By the time of 1960, the Cypriot legal system was closely related to the English legal system of the United Kingdom. Judges and lawyers engaged in the practice of law were therefore provided with an abundance of legal material.
Right after the year 1960, the Cypriot legal system experienced some significant changes that rely for every independent state. Some of the aspects were expounded in treatises by the Cypriot lawyers. However, the small local development about law texts and the absence of the law faculty at the Cyprus University has discourage the production of major legal work to guide practitioners and students of the Cypriot Law.
The limited audience and the small market is the reason behind why so little has been written about the Cypriot Law. However, in contrast to Cyprus population, the island has a wide legal history.
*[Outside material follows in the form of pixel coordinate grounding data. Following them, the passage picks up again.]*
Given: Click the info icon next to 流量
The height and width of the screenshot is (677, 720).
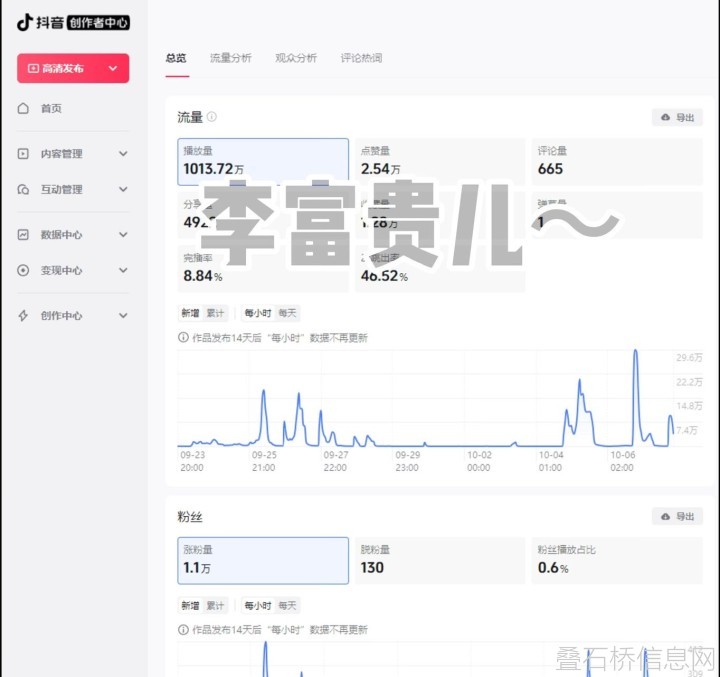Looking at the screenshot, I should 212,117.
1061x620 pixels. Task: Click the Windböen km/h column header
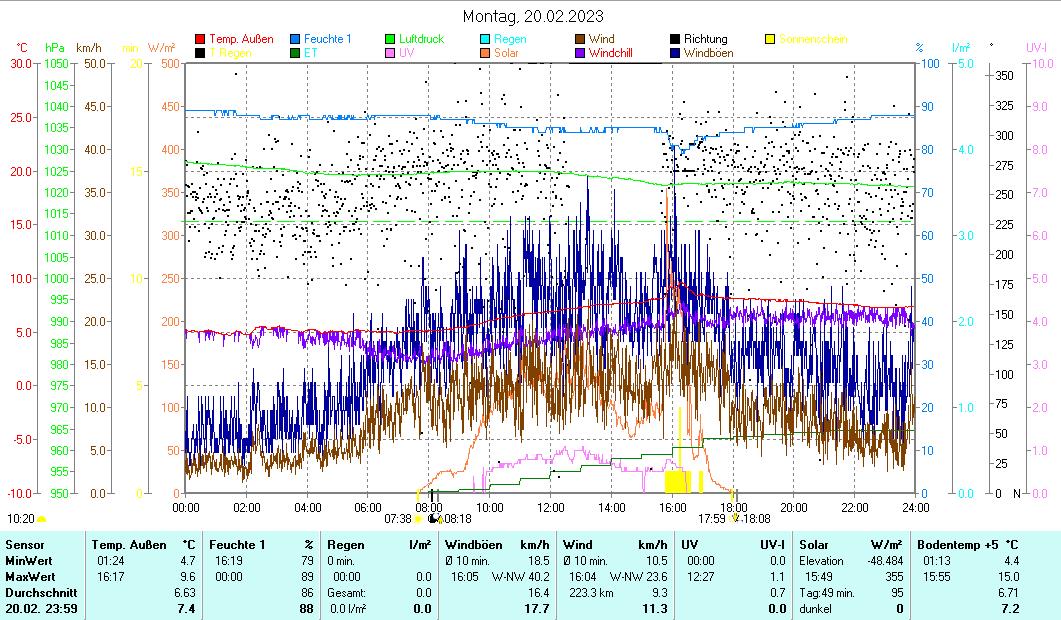point(496,544)
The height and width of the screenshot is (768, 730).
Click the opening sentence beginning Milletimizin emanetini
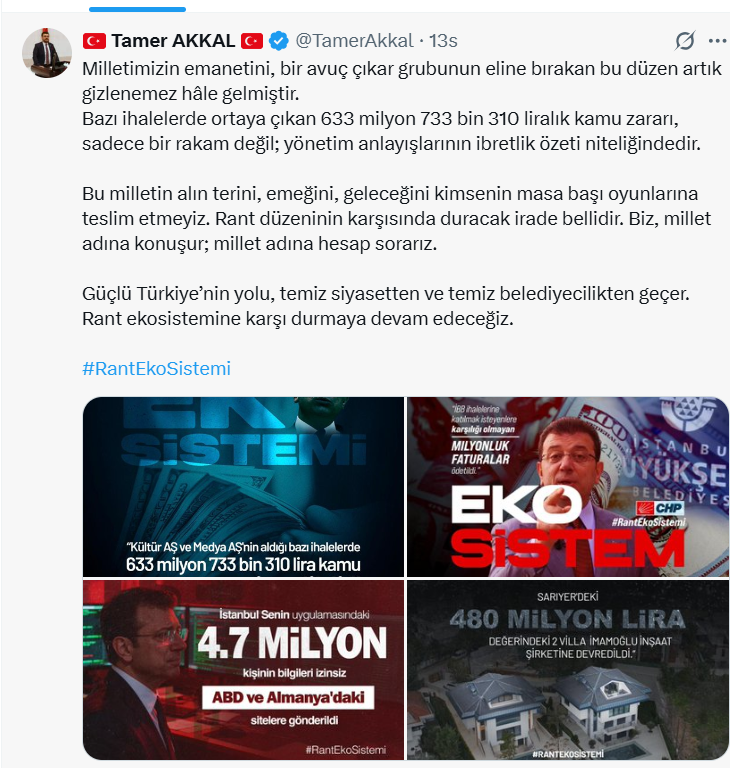(402, 81)
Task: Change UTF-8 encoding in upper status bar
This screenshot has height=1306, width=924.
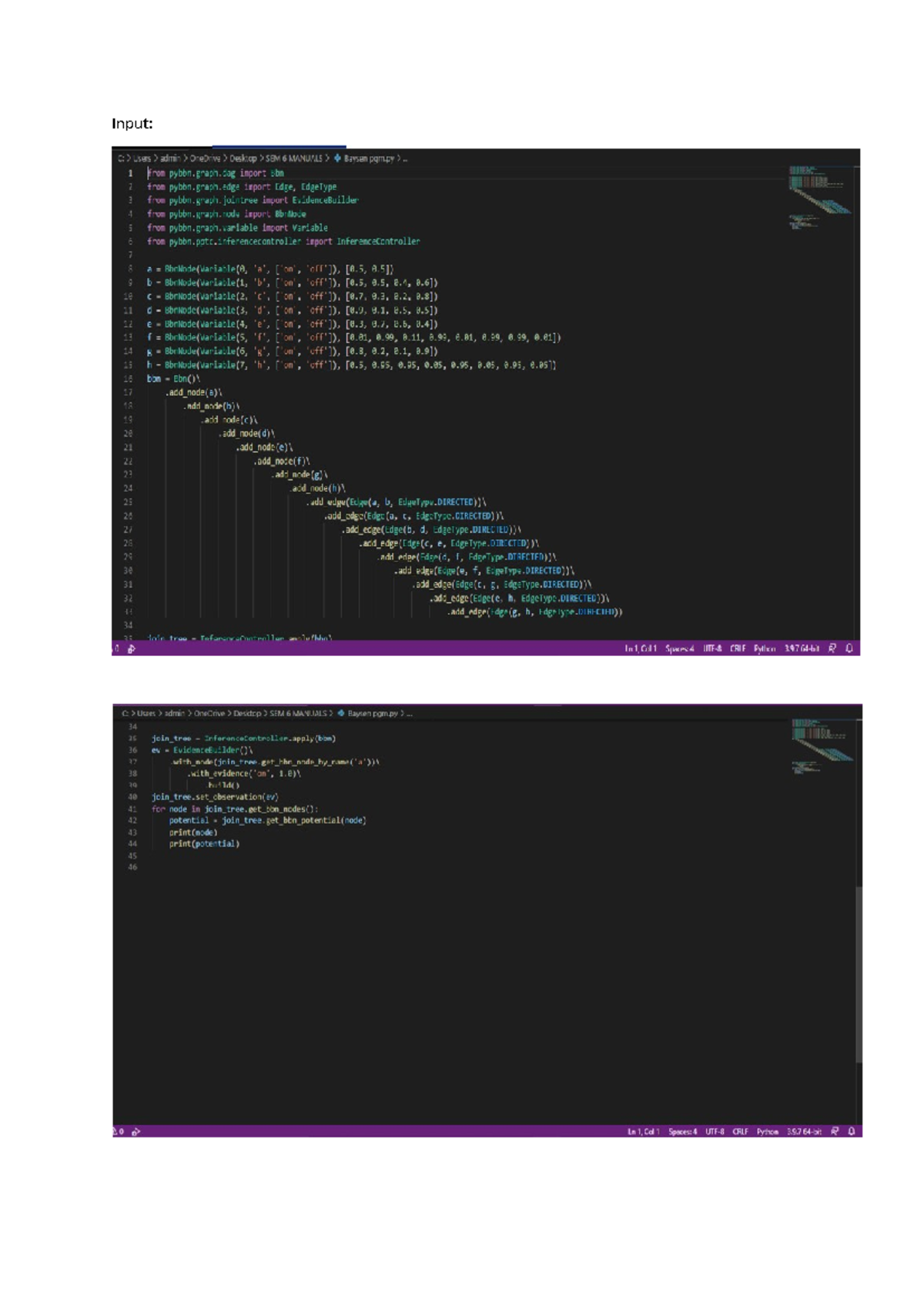Action: [712, 649]
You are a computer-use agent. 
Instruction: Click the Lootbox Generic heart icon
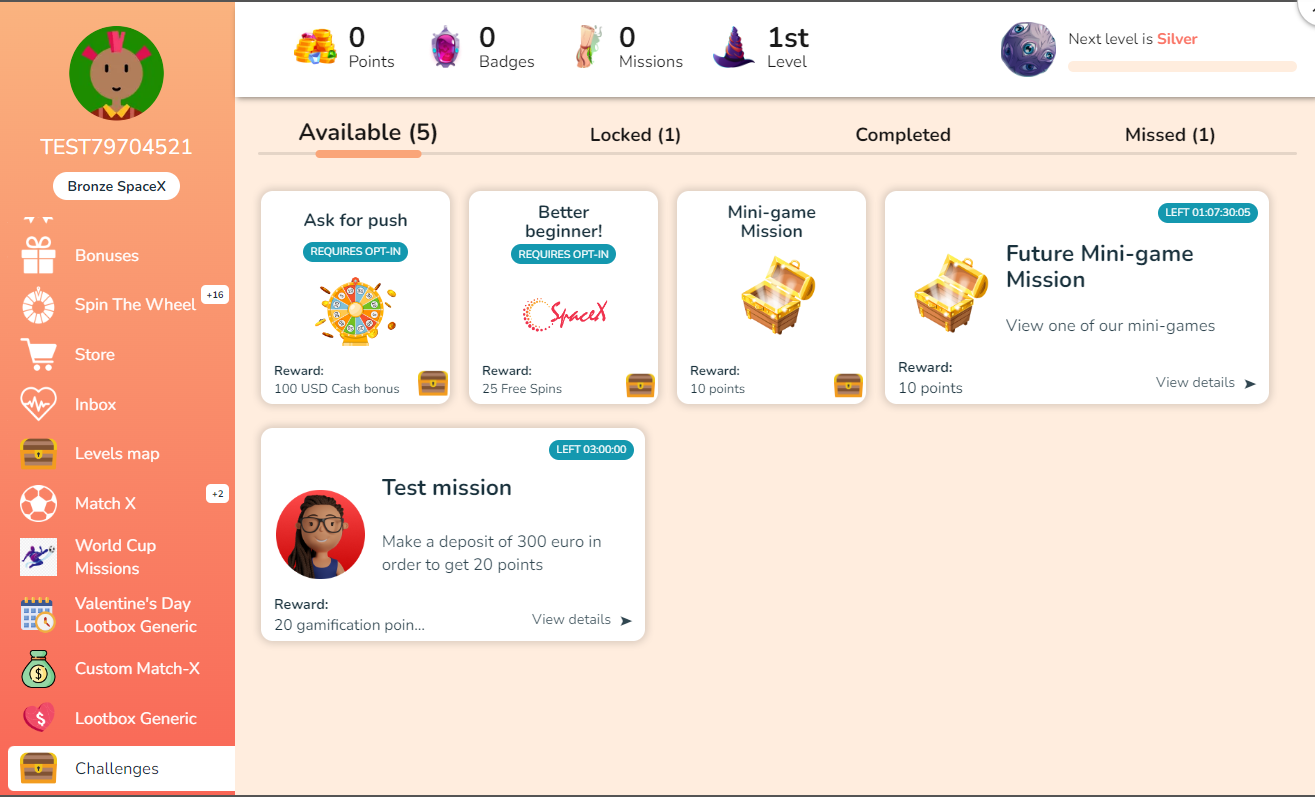point(39,718)
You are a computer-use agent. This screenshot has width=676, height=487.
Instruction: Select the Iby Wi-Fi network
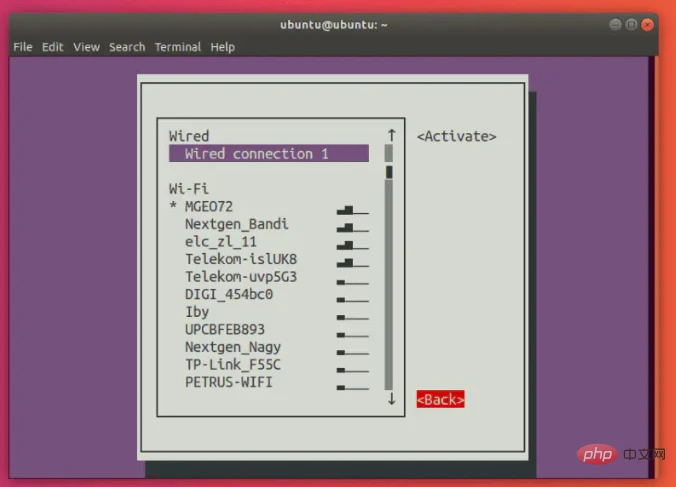coord(197,312)
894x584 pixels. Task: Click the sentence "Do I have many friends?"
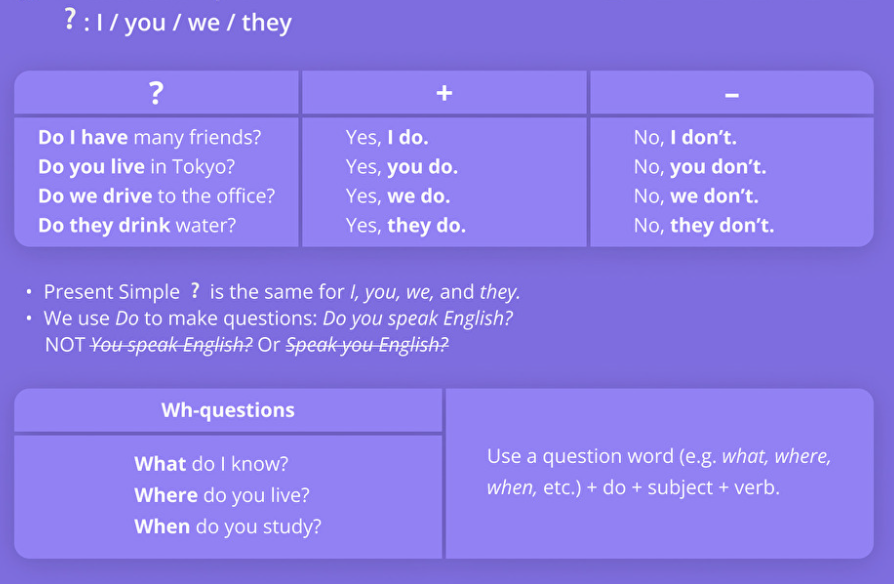coord(155,138)
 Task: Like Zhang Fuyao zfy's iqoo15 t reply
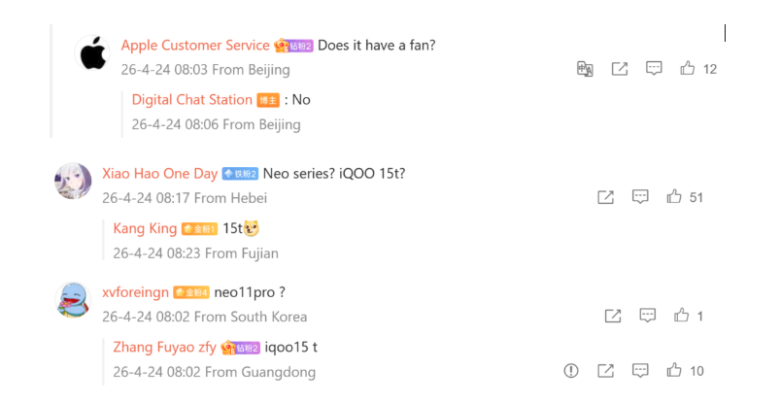pyautogui.click(x=674, y=371)
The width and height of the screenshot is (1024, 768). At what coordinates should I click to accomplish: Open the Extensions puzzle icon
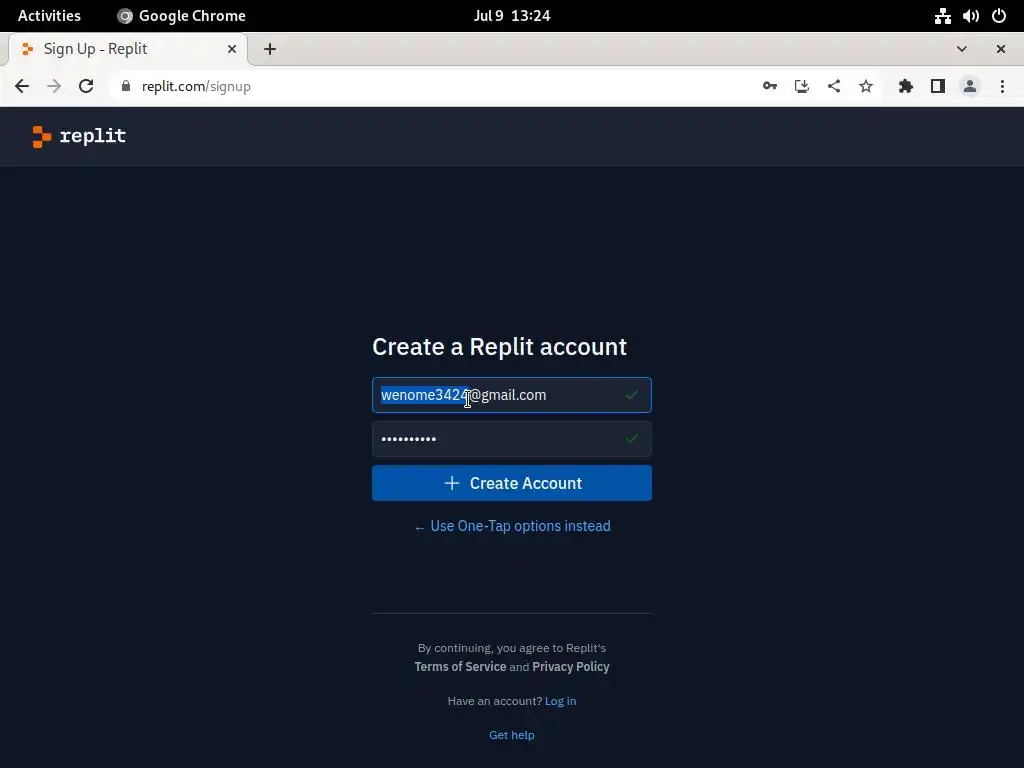pyautogui.click(x=906, y=86)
Cypriot law is an example of comparative law and a mixture of legal systems including those.
A starting point of the Cypriot law was the Greek βlegalβ system of city-kingdoms of the island and influenced by other neighboring legal systems such as the legal system of Babylonia, Assyria and Egypt. Though, permanent influences to the Cypriot law came during the Roman and Byzantine periods, as the introduction of the Roman law and its codification by Justinian. Later, the second codification of the Leon the sixth, and latter on by the growth of religious law.Β Years later, the French customary law first and then the Turkish law and the concepts of Sharia were brought to Cyprus, followed by the English law since 1878. now, two different types of legal systems the Anglo-Saxon and the Continental, apply co-existence in different public spheres.